Thursday, January 15, 2009

Oh, Batman.

I'm not gonna spoil anything but... man. Final Crisis #6 was a weird reading experience. I can't think of too many comics where the weight of what happened didn't really hit me til after I put it down. I guess that's a good sign that I'm really caught up in what's going on.

There were a lot of twists, surprises, and otherwise notable goings-on in these pages, and there is a great interview with Grant Morrison about this biggest one of them all over at the Wizard website (note: this DOES include spoilers. Hell, even the html page name contains a spoiler). And although I don't want to talk about the meat of the interview yet, except to say that when you think about it what he says should be fairly obvious (once I read it it was like, "well duh, why didn't I think of that?"), I'd like to pull out this quote, more related to comics in general, which I really liked:

Once you've seen "Iron Man" and "The Dark Knight," why bother doing realistic superheroes because now the movies can do them better than anyone. I kind of feel that what it does is free up comics to be a little bit wilder. We've got great artists who can sit there with their pencils and draw anything. They're not limited by budgets. We shouldn't be following the storytelling techniques of Hollywood because they can do it really well. Comics can do all kinds of other things. They can be really crazy and wild and can really stretch the imagination and be really progressive.

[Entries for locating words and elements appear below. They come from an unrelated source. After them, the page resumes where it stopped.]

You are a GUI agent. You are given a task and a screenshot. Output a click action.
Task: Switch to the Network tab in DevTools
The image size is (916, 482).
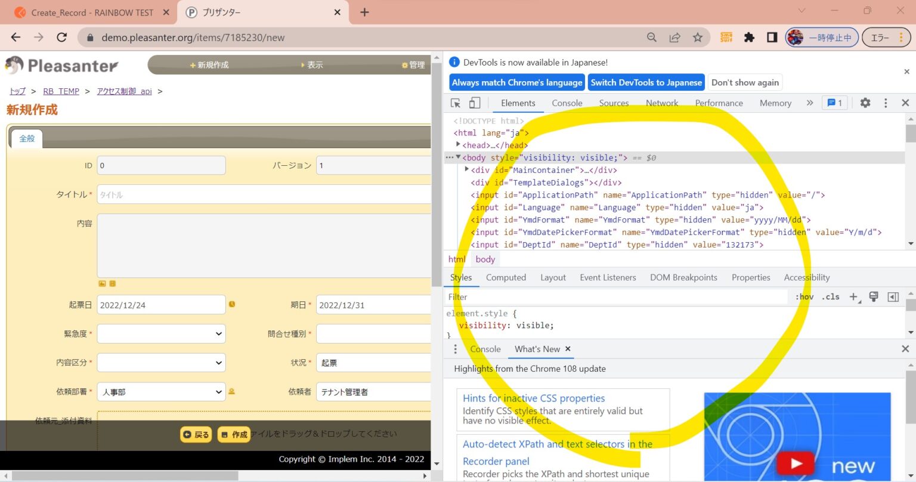tap(662, 103)

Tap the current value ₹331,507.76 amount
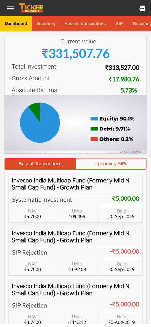pyautogui.click(x=76, y=53)
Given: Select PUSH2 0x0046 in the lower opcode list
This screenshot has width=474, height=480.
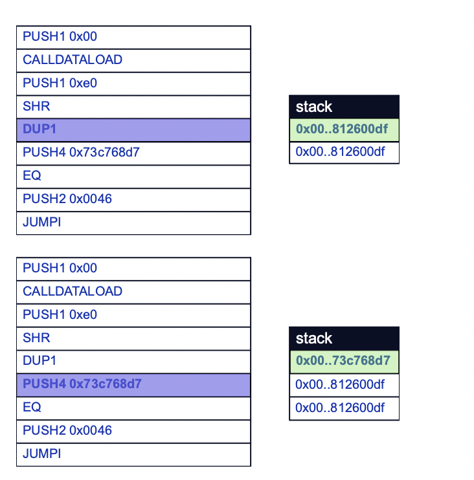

This is a point that I feel bears repeating again and again and again. Why do people insist on seeing realism in super-hero comics? The Dark Knight has done the realistic superhero better, I think, than any comic ever could. But there is this feeling among certain comic creators and fans, I think, that comics are just cheap movies, or prototypical storyboards that somehow become more legitimate when they're put to the big screen. To put it bluntly, this is a stupid way of looking at things. Morrison and other creative comic talent (off the top of my head: Geoff Johns and Joe Kelly are two other examples--and I will speak about Joe Kelly's excellent I Kill Giants book at length later) are showing us that comics should not be beholden to the standards of Hollywood, but rather to their own set of standards, which cannot do everything a movie can but which can do some things better.

I think Scott McCloud would be proud.